» **INSTRUCTIONS FOR THE TASK**
Identify every line in the records below that contains the word "section", and reproduce each one.

» **ENTRIES PROVIDED**
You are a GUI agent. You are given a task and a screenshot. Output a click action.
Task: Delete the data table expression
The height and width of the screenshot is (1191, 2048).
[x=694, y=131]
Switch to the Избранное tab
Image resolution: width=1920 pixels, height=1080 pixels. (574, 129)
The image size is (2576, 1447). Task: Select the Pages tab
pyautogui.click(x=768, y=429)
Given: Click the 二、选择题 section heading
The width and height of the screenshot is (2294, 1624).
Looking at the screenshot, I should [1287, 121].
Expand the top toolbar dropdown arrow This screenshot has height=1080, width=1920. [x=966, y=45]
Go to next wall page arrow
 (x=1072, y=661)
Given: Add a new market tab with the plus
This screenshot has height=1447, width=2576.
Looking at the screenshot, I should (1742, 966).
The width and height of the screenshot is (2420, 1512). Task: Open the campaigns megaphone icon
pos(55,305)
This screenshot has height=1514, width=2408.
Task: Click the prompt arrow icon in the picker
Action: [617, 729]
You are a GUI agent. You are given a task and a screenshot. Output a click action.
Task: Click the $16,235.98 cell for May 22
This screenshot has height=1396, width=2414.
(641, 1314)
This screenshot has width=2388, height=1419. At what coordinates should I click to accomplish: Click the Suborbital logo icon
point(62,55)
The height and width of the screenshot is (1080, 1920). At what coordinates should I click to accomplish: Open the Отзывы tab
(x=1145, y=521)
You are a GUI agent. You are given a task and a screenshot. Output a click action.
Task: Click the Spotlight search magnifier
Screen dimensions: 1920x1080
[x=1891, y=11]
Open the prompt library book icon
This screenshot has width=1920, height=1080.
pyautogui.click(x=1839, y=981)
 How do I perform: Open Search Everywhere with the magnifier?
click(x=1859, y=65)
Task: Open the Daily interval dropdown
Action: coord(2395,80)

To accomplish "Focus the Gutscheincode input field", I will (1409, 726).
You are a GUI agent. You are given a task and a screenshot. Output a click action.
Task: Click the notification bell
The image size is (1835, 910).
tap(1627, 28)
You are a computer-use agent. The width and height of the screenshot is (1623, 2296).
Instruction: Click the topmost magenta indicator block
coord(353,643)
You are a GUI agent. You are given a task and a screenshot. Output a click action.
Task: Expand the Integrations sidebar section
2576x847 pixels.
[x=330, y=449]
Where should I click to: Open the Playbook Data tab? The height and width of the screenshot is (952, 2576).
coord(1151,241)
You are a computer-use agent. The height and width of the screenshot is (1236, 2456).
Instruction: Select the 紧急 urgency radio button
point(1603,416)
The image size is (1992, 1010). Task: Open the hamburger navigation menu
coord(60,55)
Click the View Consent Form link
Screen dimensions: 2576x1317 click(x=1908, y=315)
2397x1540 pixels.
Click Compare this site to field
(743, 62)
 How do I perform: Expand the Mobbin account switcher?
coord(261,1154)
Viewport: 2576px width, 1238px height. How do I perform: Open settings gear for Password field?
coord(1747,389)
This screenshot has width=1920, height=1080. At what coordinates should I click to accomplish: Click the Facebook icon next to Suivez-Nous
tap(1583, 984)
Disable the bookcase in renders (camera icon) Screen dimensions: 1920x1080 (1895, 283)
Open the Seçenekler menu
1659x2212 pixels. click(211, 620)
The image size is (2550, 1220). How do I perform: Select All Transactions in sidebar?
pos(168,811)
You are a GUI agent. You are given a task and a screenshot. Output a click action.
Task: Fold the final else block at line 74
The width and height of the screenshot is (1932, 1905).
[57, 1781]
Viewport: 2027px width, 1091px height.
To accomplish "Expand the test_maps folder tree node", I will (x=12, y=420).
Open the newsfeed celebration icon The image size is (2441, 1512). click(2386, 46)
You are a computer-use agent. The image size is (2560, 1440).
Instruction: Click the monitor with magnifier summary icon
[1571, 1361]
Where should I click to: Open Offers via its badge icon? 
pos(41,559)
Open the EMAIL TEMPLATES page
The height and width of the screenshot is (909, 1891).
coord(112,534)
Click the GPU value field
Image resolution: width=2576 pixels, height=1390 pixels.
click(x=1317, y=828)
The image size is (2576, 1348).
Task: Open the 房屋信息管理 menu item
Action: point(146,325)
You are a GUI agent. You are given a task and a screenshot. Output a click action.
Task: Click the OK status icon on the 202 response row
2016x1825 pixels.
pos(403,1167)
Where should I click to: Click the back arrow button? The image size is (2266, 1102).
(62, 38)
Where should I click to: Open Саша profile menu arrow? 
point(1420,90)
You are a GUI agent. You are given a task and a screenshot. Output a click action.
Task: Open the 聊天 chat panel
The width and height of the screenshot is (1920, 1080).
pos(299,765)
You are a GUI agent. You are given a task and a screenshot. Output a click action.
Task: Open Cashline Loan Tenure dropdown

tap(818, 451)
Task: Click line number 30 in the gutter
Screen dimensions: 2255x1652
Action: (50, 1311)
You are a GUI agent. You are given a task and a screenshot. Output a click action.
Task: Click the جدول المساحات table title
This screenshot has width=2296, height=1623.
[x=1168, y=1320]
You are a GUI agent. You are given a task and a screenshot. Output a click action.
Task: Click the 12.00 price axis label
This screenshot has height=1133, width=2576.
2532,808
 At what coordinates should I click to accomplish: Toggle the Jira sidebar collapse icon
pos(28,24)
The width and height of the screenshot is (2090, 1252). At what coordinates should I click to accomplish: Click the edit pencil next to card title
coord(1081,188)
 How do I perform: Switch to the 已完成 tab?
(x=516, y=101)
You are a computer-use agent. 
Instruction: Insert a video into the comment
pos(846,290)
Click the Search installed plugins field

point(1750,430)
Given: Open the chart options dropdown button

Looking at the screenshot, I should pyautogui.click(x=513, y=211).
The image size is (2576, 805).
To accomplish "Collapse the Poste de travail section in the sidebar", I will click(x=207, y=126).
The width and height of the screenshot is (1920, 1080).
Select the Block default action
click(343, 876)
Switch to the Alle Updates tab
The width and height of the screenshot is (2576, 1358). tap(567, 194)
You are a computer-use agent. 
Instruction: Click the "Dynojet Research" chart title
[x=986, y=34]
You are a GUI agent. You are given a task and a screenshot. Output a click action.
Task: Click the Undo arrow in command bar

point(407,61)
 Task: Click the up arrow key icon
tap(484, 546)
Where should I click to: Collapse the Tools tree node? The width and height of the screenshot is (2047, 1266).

» **ANSWER AREA**
Given: Click the 二、选择题 section heading
Task: Expand the Integrations sidebar section
To accomplish "Collapse the Poste de travail section in the sidebar", I will click(x=207, y=126).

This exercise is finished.